Lydia Zynnell Zuh (born July 18, 1986) is a Ghanaian fashion icon, actress, writer, producer, television personality, and philanthropist who hails from the Volta region of Ghana. She joined the Ghana movie industry in 2004 and has since received several awards for her work, including the Glitz Style Awards, City People Entertainment Awards and Golden Movie Awards.
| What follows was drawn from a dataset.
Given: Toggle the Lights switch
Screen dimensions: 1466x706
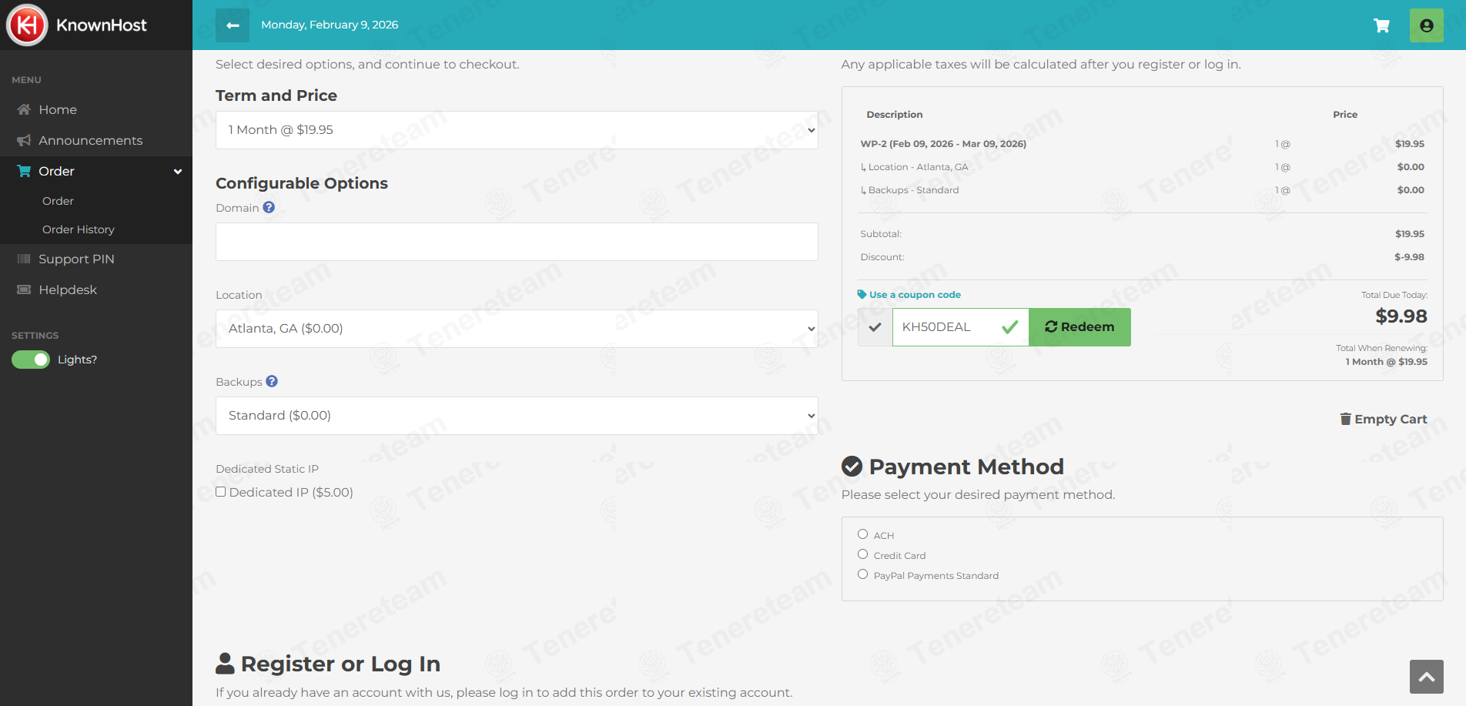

== Early life and education ==
Zynnell Zuh was born in Accra, Ghana. She received her secondary school education at Wesley Girls Senior High School and acquired a bachelor's degree in Geography and Information Studies from the University of Ghana.

== Career ==
Zynnell Zuh's acting career began in 2004 when she starred in the television series Sticking to the Promise by Point Blank Media. The actress, who was discovered by Shirley Frimpong-Manso, shot into fame in 2010 after starring in television series and movies, including Tears of a Smile. She later ventured into movie productions where she produced When Love Comes Around, which won an award at the 2015 Africa Magic Viewer's Choice awards.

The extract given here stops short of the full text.